§ Extrait de la page:
►
C’est la rentrée théâtrale. Et comme souvent, le Théâtre de Poche invite à réviser les classiques : Gargantua de Rabelais – après Yourcenar en juillet, reprise en janvier 2025 à ne pas manquer, merveilleux seul en scène autour des Mémoires d’Hadrien, par Jean-Paul Bordes.

Beau programme – pour un écrivain (Rabelais) si classique et culte qu’on en oublierait de le lire, à tort bien sûr. Certes Malherbe et la Contre-Réforme l’ont combattu, mais Chateaubriand et Hugo l’ont réhabilité et fêté – comme Jarry (le Père Ubu – évidence), Claudel, Céline, Cocteau, voire aujourd’hui Valère Novarina (un de nos classiques contemporains, et vivants). Et il fut un temps pas si lointain (1968) – où Jean-Louis Barrault lui consacrait un spectacle : Rabelais. Musique ? Michel Polnareff. Le saviez-vous ? Nous non plus.
◄
§ Données fournies:
►
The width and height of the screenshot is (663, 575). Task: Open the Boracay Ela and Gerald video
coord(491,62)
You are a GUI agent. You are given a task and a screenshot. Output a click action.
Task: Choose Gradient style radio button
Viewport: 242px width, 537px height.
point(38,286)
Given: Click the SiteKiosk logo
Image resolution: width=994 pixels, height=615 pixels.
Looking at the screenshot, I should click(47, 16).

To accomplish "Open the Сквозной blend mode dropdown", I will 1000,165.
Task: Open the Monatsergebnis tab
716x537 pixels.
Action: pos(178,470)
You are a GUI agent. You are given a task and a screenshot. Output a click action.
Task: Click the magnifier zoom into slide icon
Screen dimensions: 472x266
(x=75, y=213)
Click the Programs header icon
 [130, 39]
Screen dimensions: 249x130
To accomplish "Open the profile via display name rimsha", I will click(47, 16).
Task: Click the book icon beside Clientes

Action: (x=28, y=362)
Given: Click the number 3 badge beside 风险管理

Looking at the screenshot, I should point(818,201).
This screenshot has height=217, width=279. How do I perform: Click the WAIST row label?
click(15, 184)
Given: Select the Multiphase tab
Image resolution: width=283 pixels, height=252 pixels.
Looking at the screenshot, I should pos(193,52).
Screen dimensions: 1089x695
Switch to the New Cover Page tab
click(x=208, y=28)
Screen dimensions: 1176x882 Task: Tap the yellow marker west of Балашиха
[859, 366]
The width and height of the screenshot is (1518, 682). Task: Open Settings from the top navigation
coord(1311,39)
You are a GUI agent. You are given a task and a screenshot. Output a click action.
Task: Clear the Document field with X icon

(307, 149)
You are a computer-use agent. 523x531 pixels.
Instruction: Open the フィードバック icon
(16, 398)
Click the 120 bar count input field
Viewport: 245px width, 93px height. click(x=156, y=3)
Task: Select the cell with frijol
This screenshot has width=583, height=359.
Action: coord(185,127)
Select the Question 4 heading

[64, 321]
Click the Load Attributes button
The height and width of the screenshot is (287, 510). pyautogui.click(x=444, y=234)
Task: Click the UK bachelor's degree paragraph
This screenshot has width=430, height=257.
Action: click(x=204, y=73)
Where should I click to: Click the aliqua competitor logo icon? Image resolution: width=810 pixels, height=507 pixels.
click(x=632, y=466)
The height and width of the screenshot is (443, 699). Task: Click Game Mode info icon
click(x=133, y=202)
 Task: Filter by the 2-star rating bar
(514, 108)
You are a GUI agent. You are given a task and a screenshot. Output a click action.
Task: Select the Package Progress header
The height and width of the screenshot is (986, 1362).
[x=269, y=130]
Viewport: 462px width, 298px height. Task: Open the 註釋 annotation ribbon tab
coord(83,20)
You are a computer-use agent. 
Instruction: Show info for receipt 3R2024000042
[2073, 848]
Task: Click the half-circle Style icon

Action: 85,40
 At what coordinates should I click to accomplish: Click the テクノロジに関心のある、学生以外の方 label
◄
§ Tâches à réaliser:
a – Dressez la liste des écrivains qui, selon l'extrait de la page, ont réhabilité et fêté Rabelais, y compris ceux introduits par « comme ».
b – Répondez aux questions suivantes à l'aide de l'extrait de la page.
(i) Qui interprète le seul en scène autour des Mémoires d'Hadrien ?
(ii) En quelle année Jean-Louis Barrault a-t-il consacré un spectacle à Rabelais ?
(iii) Qui a composé la musique de ce spectacle ?

§ Réponses dans l'ordre:
a – Chateaubriand, Hugo, Jarry, Claudel, Céline, Cocteau, Valère Novarina

b –
(i) Jean-Paul Bordes
(ii) En 1968
(iii) Michel Polnareff